Edit: Habe statt Chrome auf dem Handy nun mal den Samsung Browser genutzt, und siehe da, es kickt mich nicht mehr raus am PC und umgekehrt. Tolle Sache. Ob das an Chrome lag, da ich es auch am PC nutze und sich der Google-Account irgendwie synchronisiert und mich damit an- und ab-meldet? Danke jedenfalls für den Tipp @Thilo


----------



## PCGH_Thilo (20. September 2017)

*AW: PCGH digital lesen: Apps und Browser-Anwendung erklärt - Feedback-Thread*



Farning schrieb:


> Na das wundert mich jetzt. Danke für die Antwort Thilo. Habe ein Samsung Galaxy S7, Chrome Browser. Meines Wissens Vanilla ohne irgendwelchen Schnickschnack. Werds mal testen in anderem Browser ... auf dem Mobile und am PC ...
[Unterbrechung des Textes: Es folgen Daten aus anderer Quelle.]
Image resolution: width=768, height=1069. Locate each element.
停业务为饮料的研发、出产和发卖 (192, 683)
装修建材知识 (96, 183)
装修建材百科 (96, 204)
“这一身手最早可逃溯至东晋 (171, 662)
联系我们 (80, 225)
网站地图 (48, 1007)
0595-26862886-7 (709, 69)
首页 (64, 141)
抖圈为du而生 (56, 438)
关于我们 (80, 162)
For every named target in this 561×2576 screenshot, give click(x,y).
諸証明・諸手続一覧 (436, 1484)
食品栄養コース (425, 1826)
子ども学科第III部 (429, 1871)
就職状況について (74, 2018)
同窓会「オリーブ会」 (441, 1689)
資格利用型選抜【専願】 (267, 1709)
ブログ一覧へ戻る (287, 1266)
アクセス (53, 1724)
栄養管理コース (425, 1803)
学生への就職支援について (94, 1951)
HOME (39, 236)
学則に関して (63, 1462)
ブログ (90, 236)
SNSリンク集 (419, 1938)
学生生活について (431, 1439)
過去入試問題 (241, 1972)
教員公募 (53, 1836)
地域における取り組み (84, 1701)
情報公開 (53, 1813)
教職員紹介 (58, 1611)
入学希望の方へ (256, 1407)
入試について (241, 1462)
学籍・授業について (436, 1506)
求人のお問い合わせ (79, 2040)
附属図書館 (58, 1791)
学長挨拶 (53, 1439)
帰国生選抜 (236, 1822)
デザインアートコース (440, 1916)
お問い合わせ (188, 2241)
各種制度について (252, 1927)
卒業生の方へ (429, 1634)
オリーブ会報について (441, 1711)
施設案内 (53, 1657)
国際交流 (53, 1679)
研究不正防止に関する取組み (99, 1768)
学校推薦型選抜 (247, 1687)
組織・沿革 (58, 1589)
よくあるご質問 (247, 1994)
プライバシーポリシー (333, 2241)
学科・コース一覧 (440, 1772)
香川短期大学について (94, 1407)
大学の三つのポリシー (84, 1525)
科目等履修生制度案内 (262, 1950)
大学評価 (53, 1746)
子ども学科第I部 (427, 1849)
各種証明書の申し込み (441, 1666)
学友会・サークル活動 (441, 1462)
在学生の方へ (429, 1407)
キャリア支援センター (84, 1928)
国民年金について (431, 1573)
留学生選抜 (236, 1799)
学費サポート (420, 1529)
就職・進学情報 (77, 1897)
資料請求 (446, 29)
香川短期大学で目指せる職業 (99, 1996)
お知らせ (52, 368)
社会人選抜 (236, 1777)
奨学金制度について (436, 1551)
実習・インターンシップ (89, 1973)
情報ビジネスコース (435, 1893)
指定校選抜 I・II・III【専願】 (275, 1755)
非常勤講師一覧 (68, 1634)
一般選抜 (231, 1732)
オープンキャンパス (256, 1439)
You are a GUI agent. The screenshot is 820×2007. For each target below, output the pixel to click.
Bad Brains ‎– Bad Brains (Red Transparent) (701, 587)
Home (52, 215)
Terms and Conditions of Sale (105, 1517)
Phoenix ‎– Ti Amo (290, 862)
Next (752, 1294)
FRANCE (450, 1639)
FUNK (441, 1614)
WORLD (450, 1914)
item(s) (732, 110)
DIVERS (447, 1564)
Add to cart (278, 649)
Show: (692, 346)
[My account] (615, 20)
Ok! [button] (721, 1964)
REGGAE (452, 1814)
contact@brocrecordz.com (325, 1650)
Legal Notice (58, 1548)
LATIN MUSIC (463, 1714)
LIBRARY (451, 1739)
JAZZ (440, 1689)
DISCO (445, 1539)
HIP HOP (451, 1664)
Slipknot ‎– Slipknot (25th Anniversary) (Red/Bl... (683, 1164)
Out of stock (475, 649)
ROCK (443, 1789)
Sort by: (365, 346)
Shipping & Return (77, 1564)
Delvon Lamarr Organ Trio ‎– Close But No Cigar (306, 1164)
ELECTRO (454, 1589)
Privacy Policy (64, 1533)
Also ich bin hier ja auch immer wieder parallel mit dem Smartphone eingeloggt (iPhone 6). Habe da eigentlich keine Probleme.


----------



## metalstore (1. Oktober 2017)

*AW: PCGH digital lesen: Apps und Browser-Anwendung erklärt - Feedback-Thread*



PCGH_Daniel_W schrieb:


> Ich habe mal bei der Abo-Abteilung nachgefragt, Zitat: "wir (dpv) arbeitet noch daran, diese unglaublich großen Jahresarchiv-PDFs reinzustellen - die Files sind leider aktuell noch zu groß und die IT bei dpv wird noch ein paar Wochen brauchen, um so große Dateien zu ermöglichen"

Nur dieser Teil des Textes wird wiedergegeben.